If conservative website Breibart and the development team of Hatred made a videogame together, it would resemble Blue Estate. To play Blue Estate is to step into a bizarro, hyper-conservative, right wing universe where guns are the only conversation starter and characters are stereotypes questionable even for the 1930s.
Blue Estate laughs as the scenario purposefully inflames liberal ideologies. Led by neurotic Italian Tony Luciano, Blue Estate opens by breaking into a Chinese strip club. A plus size, well endowed woman dressed as a mermaid swims in a fish bowl. She almost drowns, but she’s fat and that’s okay to Blue Estate. Gawking at the bowl and its occupant are Asian assailants, mocking her figure. The mermaid suit and seashell nipple coverings are moderate. Other women – in the club or otherwise – dress only in lingerie.

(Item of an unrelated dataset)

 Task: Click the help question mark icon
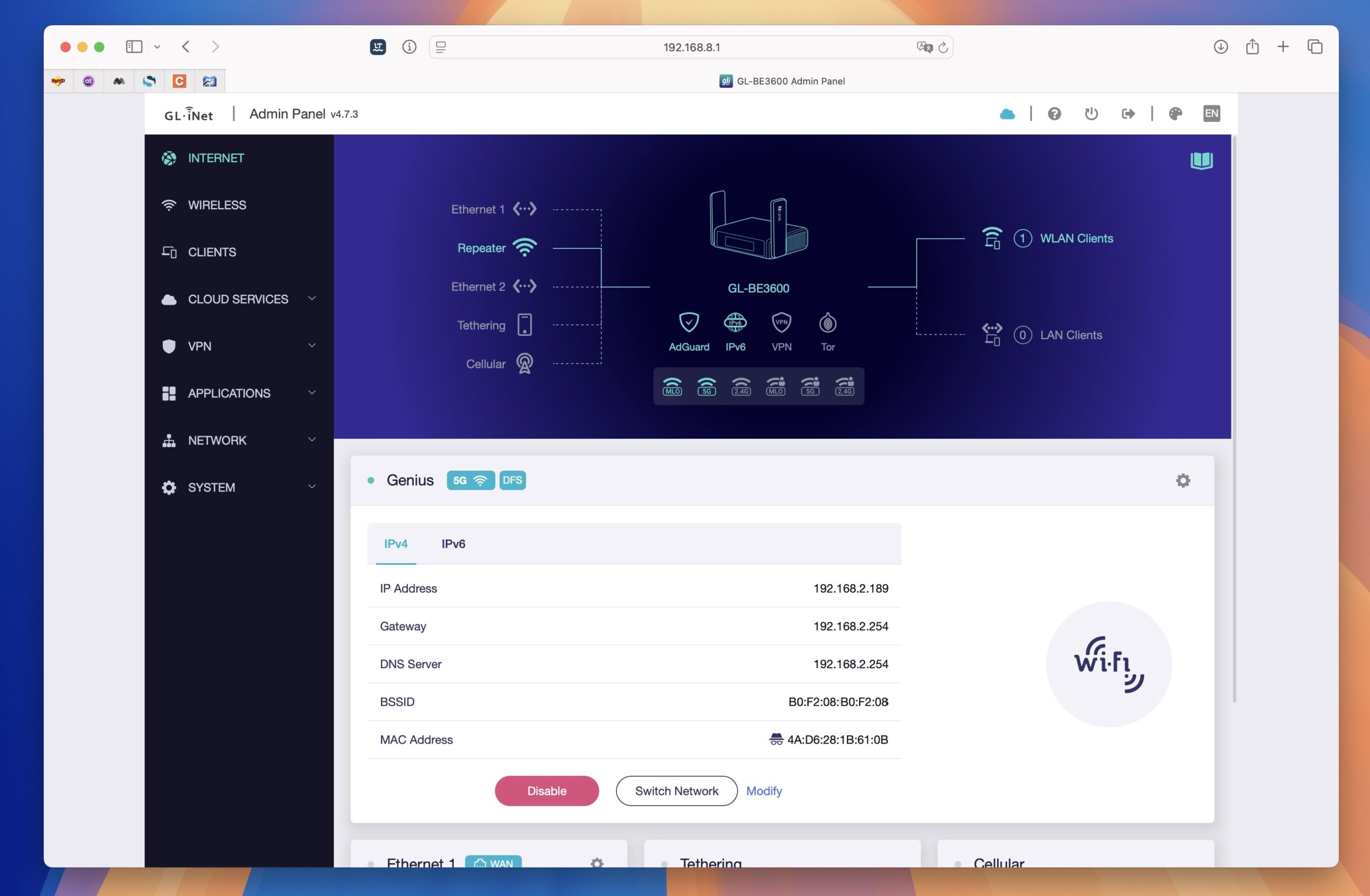pyautogui.click(x=1054, y=114)
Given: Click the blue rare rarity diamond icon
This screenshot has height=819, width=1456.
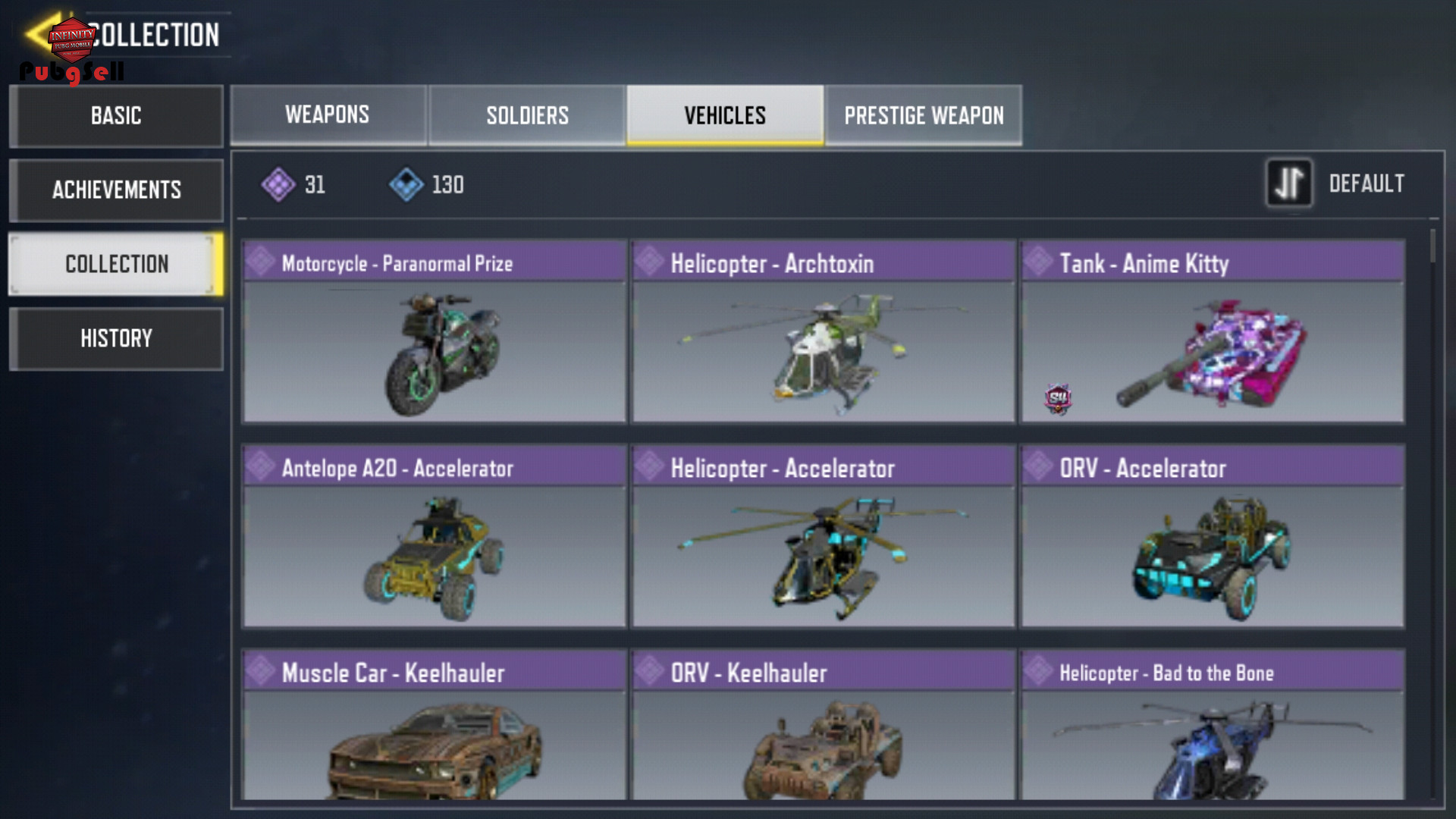Looking at the screenshot, I should tap(406, 184).
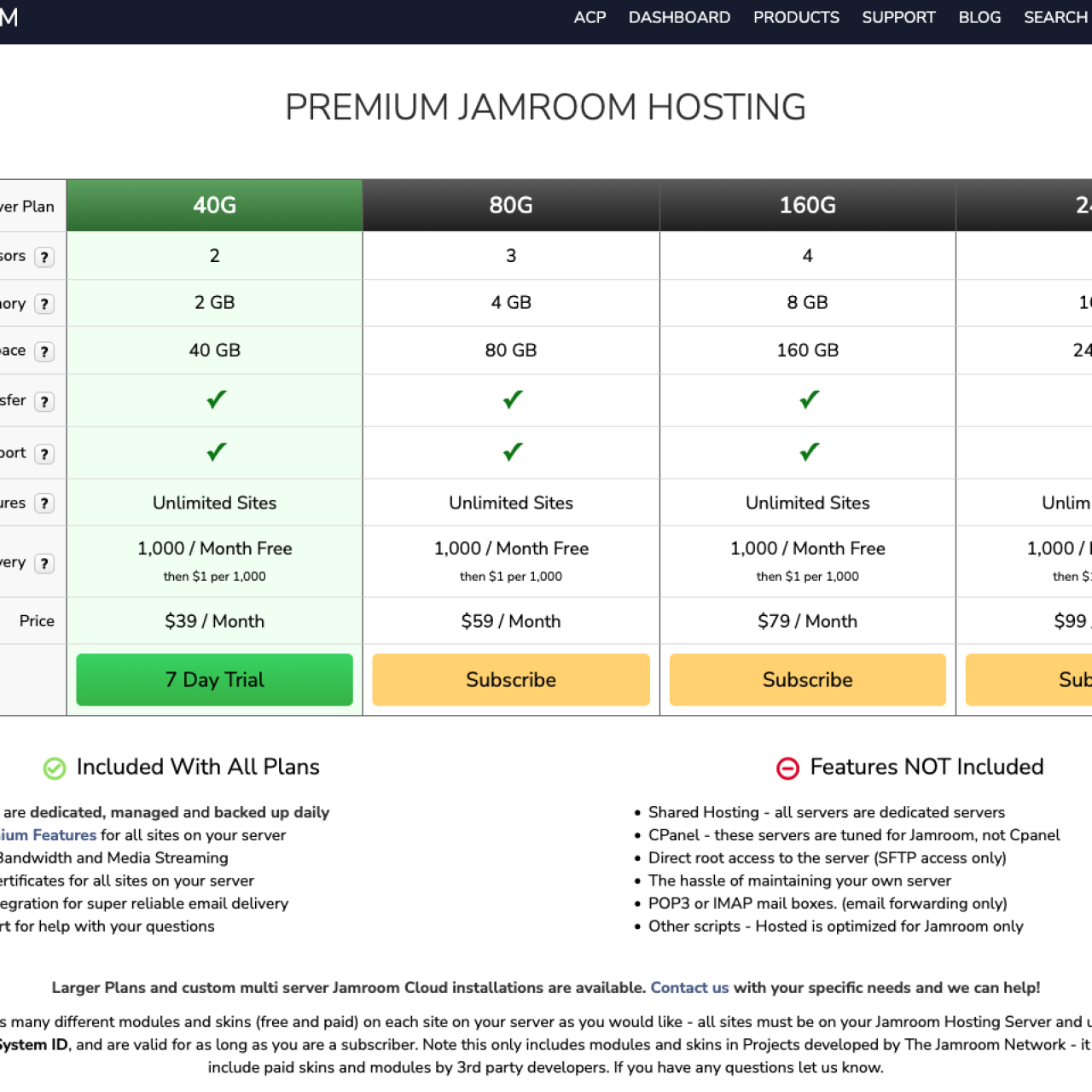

The gangster’s leader speaks in condescending, broken, accented dialog – whiny shouts of, “Why you here?” while performing imbalanced kung fu routines. The only missing trait of intolerance are buck teeth. Blue Estate isn’t trying to hide the crude racism. Rather, it sheepishly celebrates like a small child who stole a cookie. Blue Estate believes it’s getting away with mannerisms unfit for the days of Charlie Chan. One playable black character is added as an aside to Luciano, but in a “see, we totally have a black guy so it’s okay,” way.
That’s all before Blue Estate goes on the attack to obliterate the sensitivity of animal rights groups. Kicking leg-humping chihuahuas is Blue Estate’s running gag. Hilarious to the right person, apparently, since it happens six times through the exhaustively overlong stages.
The light gun shooter dies here; this is the genre’s grave. It used to be a holder of cops versus robbers or cowboys versus Indians or special forces versus terrorists. Now it’s a space for political ideologies so crude, they’re primed for a Donald Trump campaign tour.
Then again, there are no light guns in Blue Estate, only Kinect motion commands or a controller. Maybe the genre is safe, whether or not the conventions make up the gameplay. Not that it matters how one interacts with Blue Estate; it’s hideous no matter the style.